A-t-il bien fait de ne même pas dire à la China où ni pourquoi il partait ? Cette question, il se la pose depuis qu’il est arrivé dans ce bar. Peut-être qu’il pourrait le lui dire, à elle. Il en est encore temps. Il a besoin d’elle. Il prend son téléphone portable, cherche son nom dans sa liste de contacts, regarde sa photo, et, encore une fois, il hésite à l’appeler. Il la regarde longuement pour finalement se convaincre que cette pulsion, ce désir qu’il a maintenant de lui parler est irrationnel, presque une folie.
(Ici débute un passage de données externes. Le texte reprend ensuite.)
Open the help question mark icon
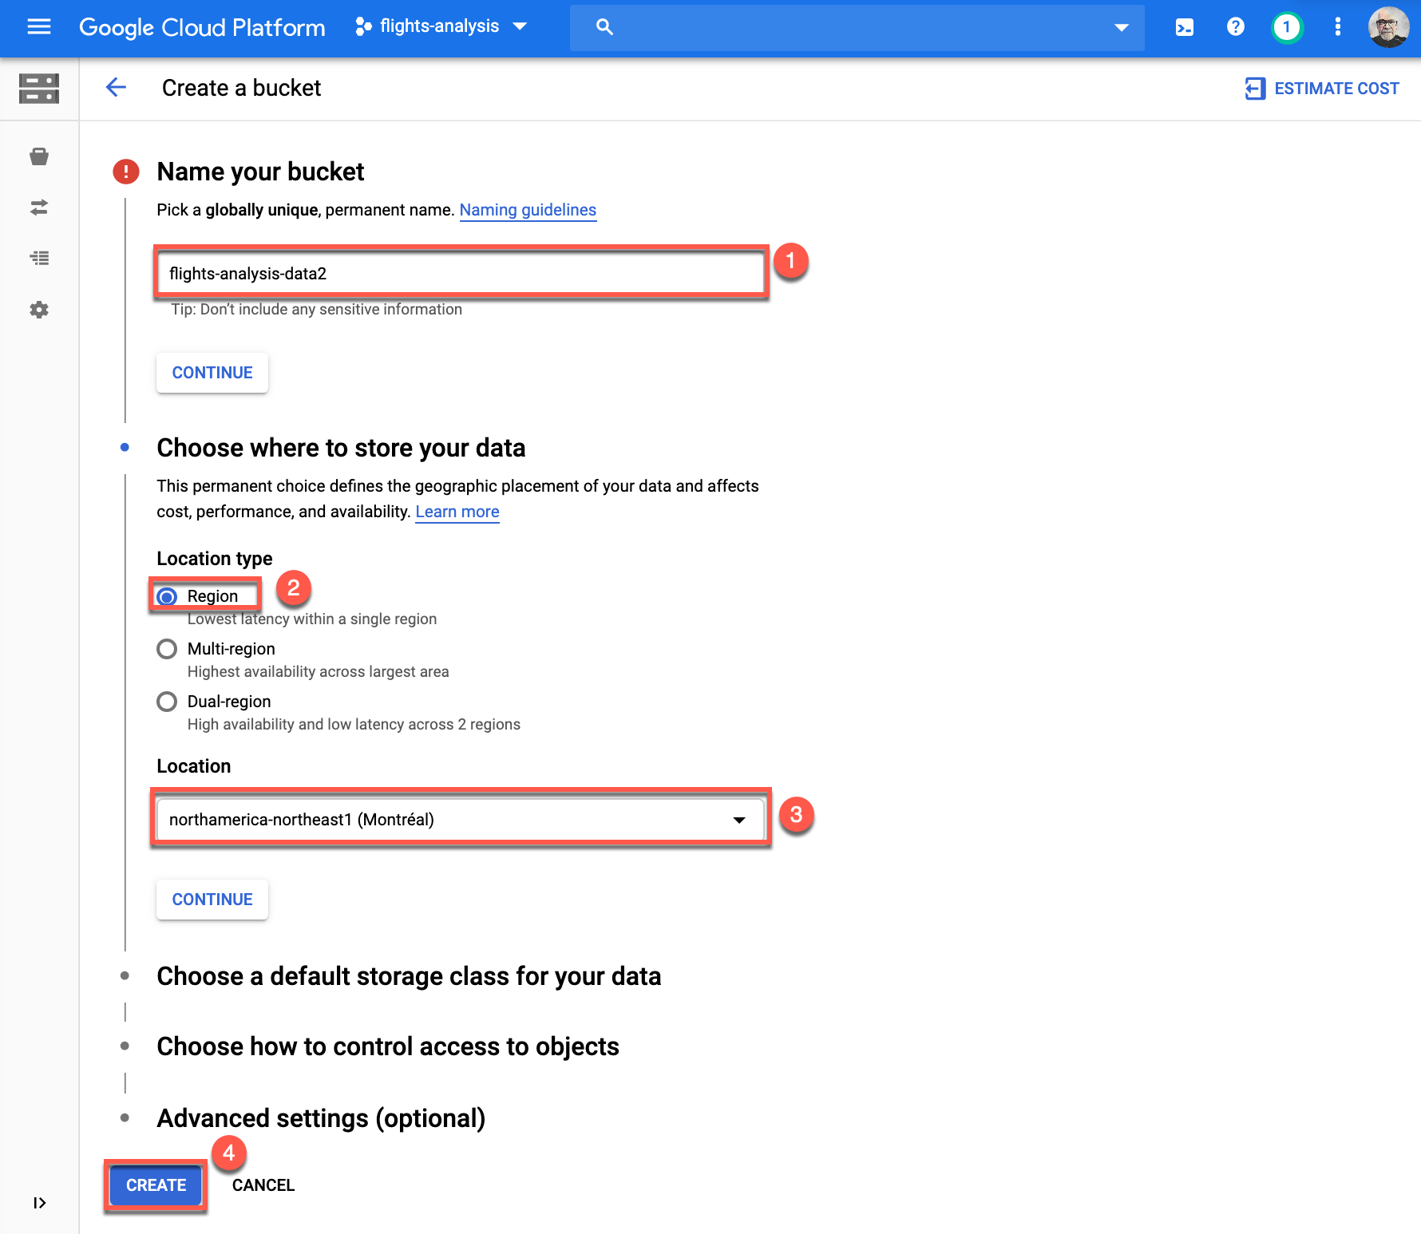 pyautogui.click(x=1235, y=27)
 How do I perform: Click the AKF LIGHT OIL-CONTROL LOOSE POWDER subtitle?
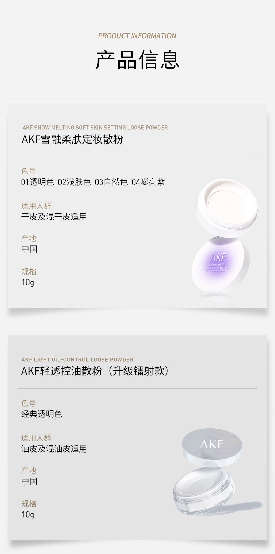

Et, d’un seul coup, il renonce à passer cet appel et ouvre l’appareil, dont il retire la batterie et la carte SIM. Il n’est pas sûr que cela fonctionne, mais c’est la procédure qu’on lui a dit de suivre lorsqu’il ne voulait pas être géolocalisé. C’est une partie du “protocole”. Il ne l’a encore jamais appliqué, mais il est tout de même convaincu que, si on l’a entraîné à agir ainsi dans ce type de situation, c’est parce que cela fonctionne.